I received the following error message.

seongkyu@ubuntu:~$ jetson-containers run $(autotag nano_llm) \
>   python3 -m nano_llm.chat --api=mlc \
>     --model Efficient-Large-Model/VILA1.5-3b \
>     --max-context-len 256 \
>     --max-new-tokens 32
Namespace(disable=[''], output='/tmp/autotag', packages=['nano_llm'], prefer=['local', 'registry', 'build'], quiet=False, user='dustynv', verbose=False)
-- L4T_VERSION=35.5.0  JETPACK_VERSION=5.1  CUDA_VERSION=11.4
-- Finding compatible container image for ['nano_llm']
dustynv/nano_llm:r35.4.1
[sudo] password for seongkyu:
localuser:root being added to access control list
+ docker run --runtime nvidia -it --rm --network host --volume /tmp/argus_socket:/tmp/argus_socket --volume /etc/enctune.conf:/etc/enctune.conf --volume /etc/nv_tegra_release:/etc/nv_tegra_release --volume /tmp/nv_jetson_model:/tmp/nv_jetson_model --volume /var/run/dbus:/var/run/dbus --volume /var/run/avahi-daemon/socket:/var/run/avahi-daemon/socket --volume /var/run/docker.sock:/var/run/docker.sock --volume /home/seongkyu/jetson-containers/data:/data --device /dev/snd --device /dev/bus/usb -e DISPLAY=:1 -v /tmp/.X11-unix/:/tmp/.X11-unix -v /tmp/.docker.xauth:/tmp/.docker.xauth -e XAUTHORITY=/tmp/.docker.xauth --device /dev/video0 --device /dev/video1 --device /dev/i2c-0 --device /dev/i2c-1 --device /dev/i2c-2 --device /dev/i2c-3 --device /dev/i2c-4 --device /dev/i2c-5 --device /dev/i2c-6 --device /dev/i2c-7 --device /dev/i2c-8 --device /dev/i2c-9 dustynv/nano_llm:r35.4.1 python3 -m nano_llm.chat --api=mlc --model Efficient-Large-Model/VILA1.5-3b --max-context-len 256 --max-new-tokens 32
/usr/lib/python3/dist-packages/requests/__init__.py:89: RequestsDependencyWarning: urllib3 (1.26.18) or chardet (3.0.4) doesn't match a supported version!
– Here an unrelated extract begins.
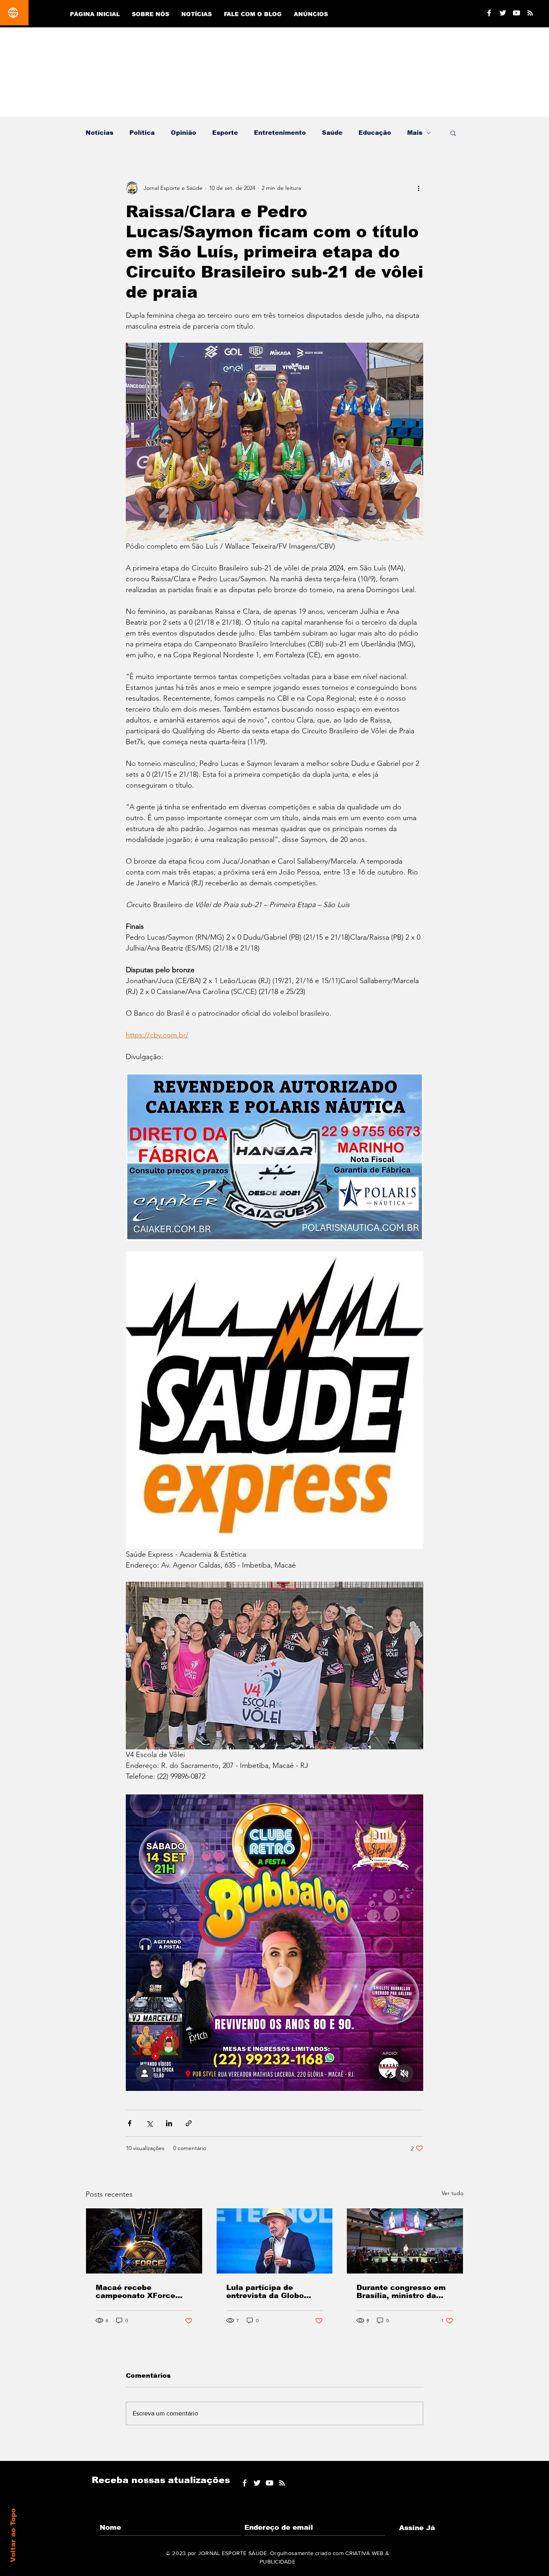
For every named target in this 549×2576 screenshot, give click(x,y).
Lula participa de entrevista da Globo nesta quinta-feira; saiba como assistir (274, 2292)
  warnings.warn("urllib3 ({}) or chardet ({}) doesn't match a supported "
/usr/local/lib/python3.8/dist-packages/transformers/utils/hub.py:124: FutureWarning: Using `TRANSFORMERS_CACHE` is deprecated and will be removed in v5 of Transformers. Use `HF_HOME` instead.
  warnings.warn(
Fetching 13 files: 100%|██████████████████████████████████████████████████████████████████████████████████████████████████████████████████████████████████████████████████| 13/13 [00:00<00:00, 122.77it/s]
Fetching 17 files:   0%|                                                                                                                                                            | 0/17 [00:00<?, ?it/s]
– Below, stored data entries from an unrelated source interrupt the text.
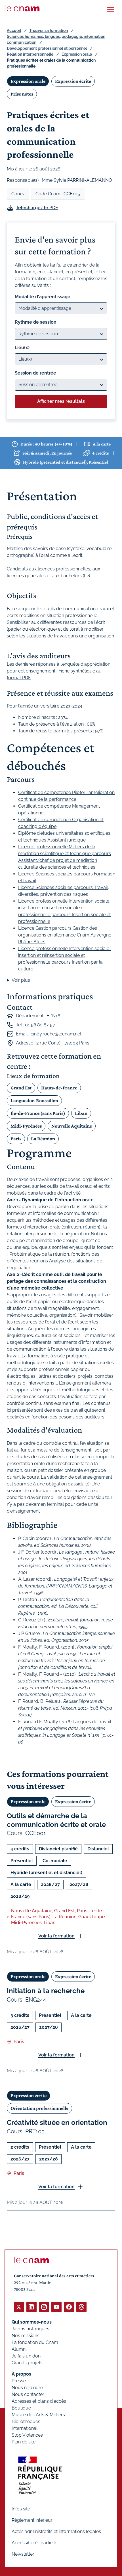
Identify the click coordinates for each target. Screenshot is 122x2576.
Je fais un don (26, 2356)
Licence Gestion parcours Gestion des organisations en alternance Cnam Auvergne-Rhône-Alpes (65, 934)
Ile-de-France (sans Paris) (37, 1113)
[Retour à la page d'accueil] (22, 8)
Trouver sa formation (48, 30)
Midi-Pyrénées (26, 1126)
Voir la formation (56, 1936)
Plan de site (23, 2442)
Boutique (21, 2408)
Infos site (21, 2509)
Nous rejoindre (27, 2387)
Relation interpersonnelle (30, 54)
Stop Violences (27, 2435)
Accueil (14, 30)
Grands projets (27, 2362)
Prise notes (21, 94)
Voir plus (21, 980)
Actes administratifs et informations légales (56, 2531)
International (24, 2428)
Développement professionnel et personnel (47, 48)
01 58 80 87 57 (40, 1025)
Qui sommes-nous (32, 2322)
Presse (19, 2380)
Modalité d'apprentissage (42, 296)
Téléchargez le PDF (37, 207)
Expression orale (77, 54)
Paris (15, 1138)
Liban (81, 1113)
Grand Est (20, 1088)
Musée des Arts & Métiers (38, 2414)
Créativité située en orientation (57, 2122)
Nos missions (25, 2335)
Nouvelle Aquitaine (71, 1126)
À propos (21, 2374)
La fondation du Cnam (35, 2342)
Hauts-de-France (59, 1088)
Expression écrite (73, 81)
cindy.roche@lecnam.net (56, 1034)
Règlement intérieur (32, 2520)
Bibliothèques (26, 2421)
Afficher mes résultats (61, 401)
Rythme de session (35, 322)
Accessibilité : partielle (34, 2542)
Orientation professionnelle (39, 2108)
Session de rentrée (35, 373)
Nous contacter (28, 2394)
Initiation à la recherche (46, 1991)
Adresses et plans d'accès (39, 2401)
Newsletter (23, 2554)
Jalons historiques (30, 2328)
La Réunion (43, 1138)
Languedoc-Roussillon (34, 1100)
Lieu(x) (22, 347)
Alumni (19, 2349)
llm/model-00001-of-00002.safetensors:  59%|████████████████████████████████████████████████████████████████████████▋                                                   | 2.92G/4.97G [39:59<48:23, 709kBllm/model-00001-of-00002.safetensors:  59%|████████████████████████████████████████████████████████████████████████▉                                                   | 2.93G/4.97G [40:02<48:59, 697kBllm/model-00001-of-00002.safetensors:  59%|█████████████████████████████████████████████████████████████████████████▏                                                  | 2.94G/4.97G [40:17<48:17, 703kBllm/model-00001-of-00002.safetensors:  59%|█████████████████████████████████████████████████████████████████████████▏                                                  | 2.94G/4.97G [40:29<48:17, 703kBllm/model-00llm/model-00001-of-00002.safetensors: 100%|██████████████████████████████████████████████████████████████████████████████████████████████████████████████████████████| 4.97G/4.97G [1:12:51<00:00, 721kB/s]
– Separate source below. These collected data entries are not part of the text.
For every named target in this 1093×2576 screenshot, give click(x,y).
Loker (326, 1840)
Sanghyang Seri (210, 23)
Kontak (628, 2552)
Fetching 17 files: 100%|████████████████████████████████████████████████████████████████████████████████████████████████████████████████████████████████████████████████| 17/17 [1:12:51<00:00, 257.17s/it]
09:01:17 | INFO | loading /data/models/huggingface/models--Efficient-Large-Model--VILA1.5-3b/snapshots/699b413ed13620957e955bd7fb938852afa258fc with MLC
09:01:20 | INFO | backing up original model config to /data/models/huggingface/models--Efficient-Large-Model--VILA1.5-3b/snapshots/699b413ed13620957e955bd7fb938852afa258fc/config.json.backup
09:01:20 | INFO | patching model config with {'model_type': 'llama'}
09:01:20 | INFO | running MLC quantization:

python3 -m mlc_llm.build --model /data/models/mlc/dist/models/VILA1.5-3b --quantization q4f16_ft --target cuda --use-cuda-graph --use-flash-attn-mqa --sep-embed --max-seq-len 256 --artifact-path /data/models/mlc/dist/VILA1.5-3b-ctx256


Using path "/data/models/mlc/dist/models/VILA1.5-3b" for model "VILA1.5-3b"
Target configured: cuda -keys=cuda,gpu -arch=sm_87 -max_num_threads=1024 -max_shared_memory_per_block=49152 -max_threads_per_block=1024 -registers_per_block=65536 -thread_warp_size=32
Traceback (most recent call last):
  File "/usr/lib/python3.8/runpy.py", line 194, in _run_module_as_main
    return _run_code(code, main_globals, None,
  File "/usr/lib/python3.8/runpy.py", line 87, in _run_code
    exec(code, run_globals)
  File "/usr/local/lib/python3.8/dist-packages/mlc_llm/build.py", line 47, in <module>
    main()
  File "/usr/local/lib/python3.8/dist-packages/mlc_llm/build.py", line 43, in main
    core.build_model_from_args(parsed_args)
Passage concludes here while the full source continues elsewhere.